→ **Stored items**
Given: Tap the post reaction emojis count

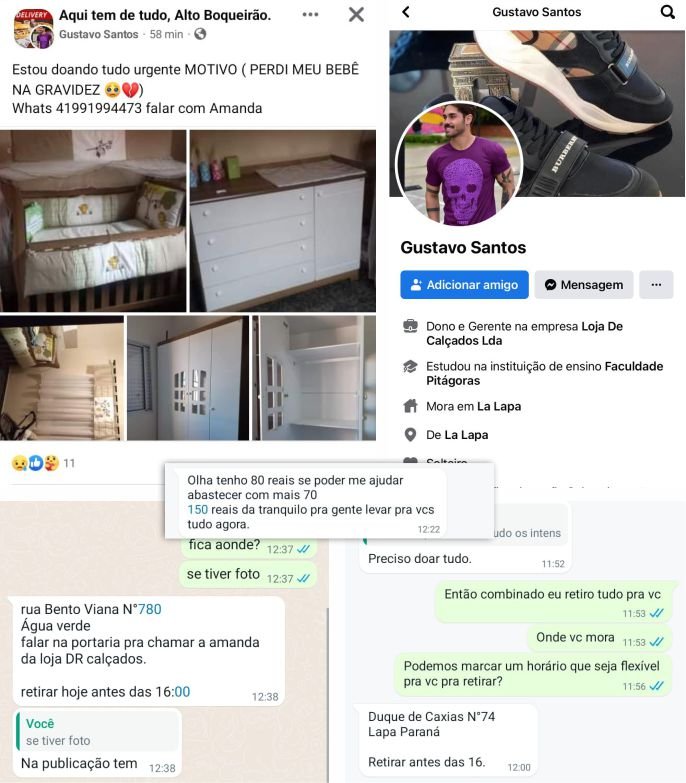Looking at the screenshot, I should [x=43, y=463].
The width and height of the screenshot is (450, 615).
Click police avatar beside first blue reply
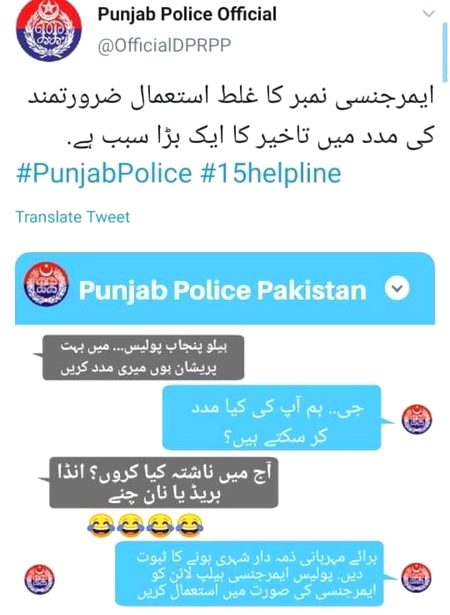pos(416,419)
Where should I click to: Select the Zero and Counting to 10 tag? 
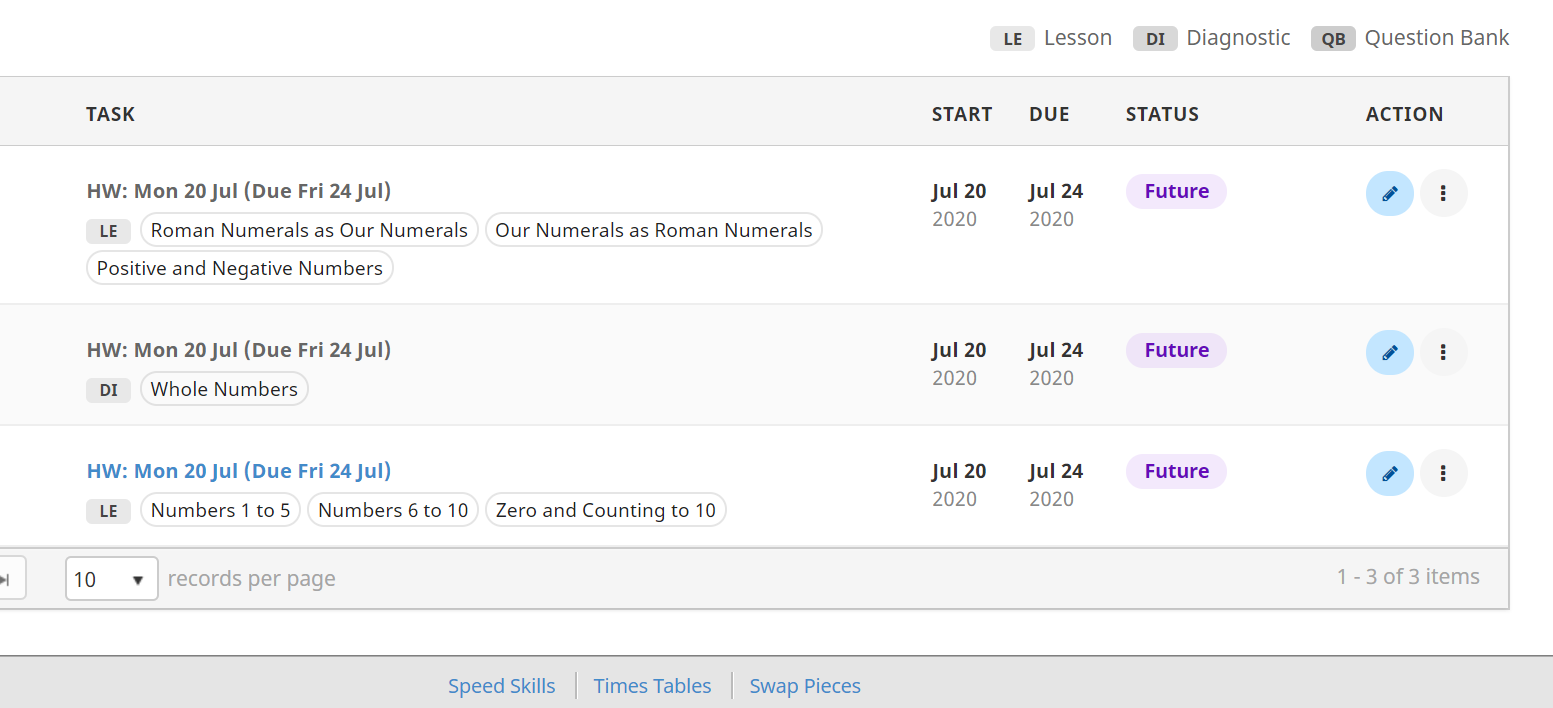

→ **YOUR INSTRUCTIONS**
Copy every line of the records exactly as it is written, but not the pictures.

→ **ANSWER BOX**
Given: Tap the post reaction emojis count

Looking at the screenshot, I should [x=43, y=463].
The width and height of the screenshot is (450, 615).
Click police avatar beside first blue reply
pos(416,419)
Where should I click to: Select the Zero and Counting to 10 tag? 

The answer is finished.